Steven Brill and Gordon Crovitz, the co-CEOs of NewsGuard, refute Carr and Comer’s characterization of their work. “The reason we’re a good target,” Brill said, “is we’re the only entity that rates the reliability of news and information sites in a completely transparent way,” as opposed to the internal assessments of news sites used by social media companies and digital advertising networks. In his letter, Carr demanded that the four major tech companies provide lists of all of their products and services that make use of NewsGuard data—though Meta and Google have no relationship with the company whatsoever. “It’s really hard to have a cartel with people you’re not even doing business with,” Brill joked. Then he turned serious: “What are we talking about here? Content moderation is better known as editing. That’s what journalists do.”
The idea that the FCC—or any federal agency—would seek to regulate content moderation represents a clear push for government censorship that would nakedly violate the First Amendment. “What if Elon Musk decided to turn X into a conservative social media platform?” Crovitz asked, in a not-so-hypothetical. “Is Brendan Carr saying that that would be censorship and unconstitutional?
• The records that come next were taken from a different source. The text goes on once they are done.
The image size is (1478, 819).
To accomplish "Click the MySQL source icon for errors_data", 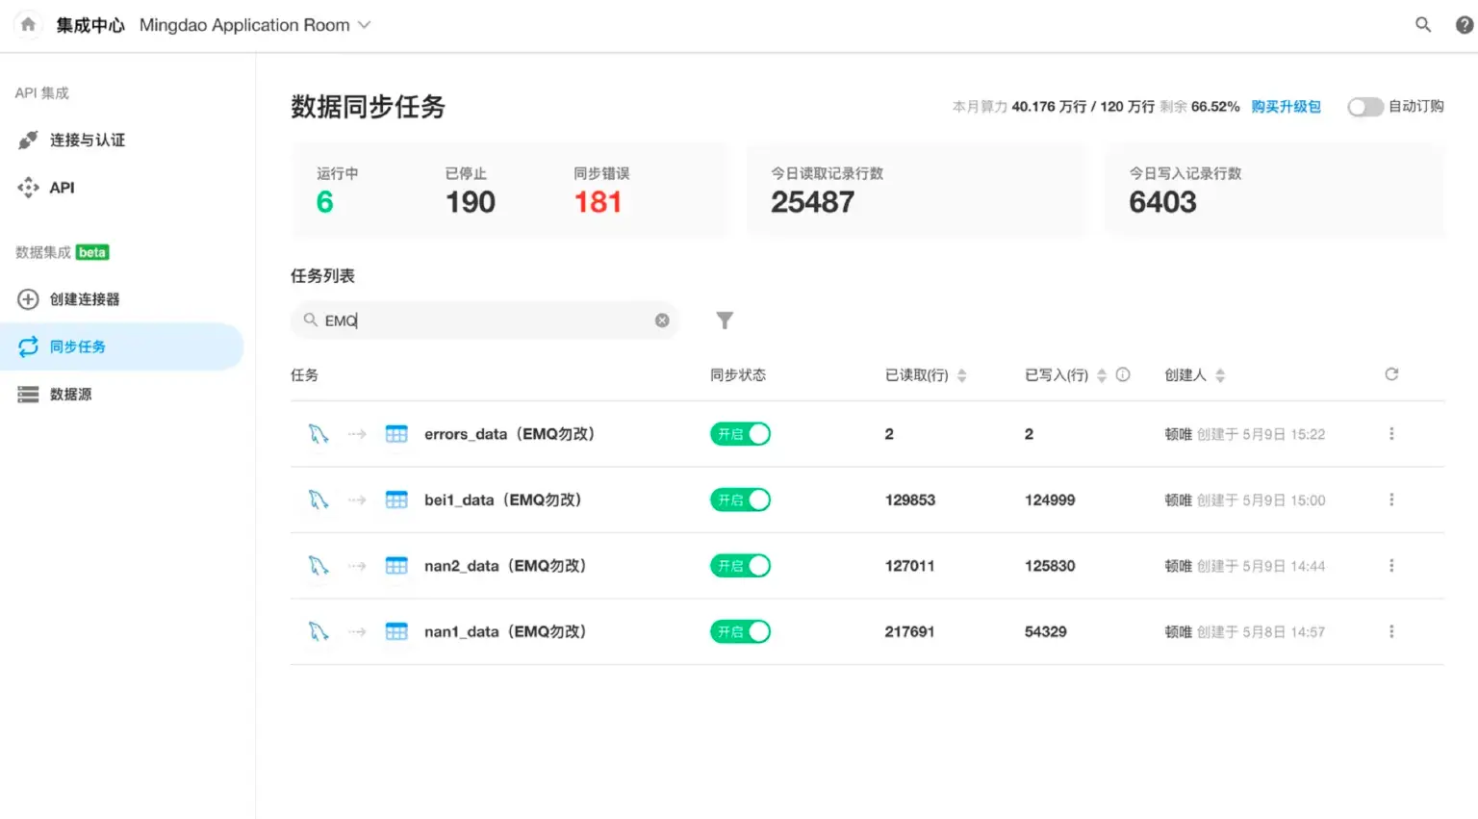I will 318,433.
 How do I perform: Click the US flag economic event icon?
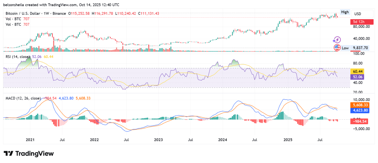pos(337,48)
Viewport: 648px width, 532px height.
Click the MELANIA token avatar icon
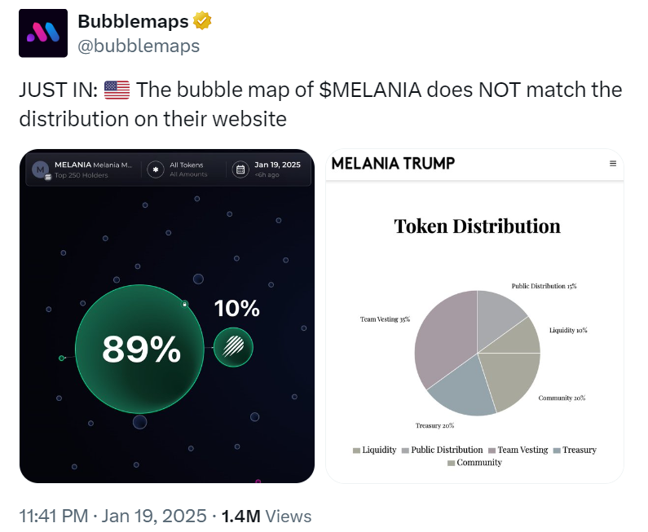(x=41, y=169)
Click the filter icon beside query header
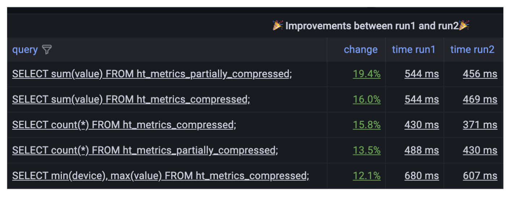The height and width of the screenshot is (200, 513). tap(47, 49)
It’s ridiculous. If Elon Musk wants to do that, he has every constitutional right.”
It may be that Carr’s term as FCC chairman will have less to do with executing structural changes at the agency than fostering an environment of selective “public interest” enforcement that makes media companies and the journalists who work for them second-guess their coverage of the Trump administration. Sylvain, the Fordham legal scholar, said, “I have friends who are general counsels at media companies, and no matter how sketchy the legal theories are that we’re hearing, they’re still nervous because it’s still resources” that have to be spent on legal fees. “That’s part of the strategy, right? It’s to chill people into compliance—obedience beforehand.”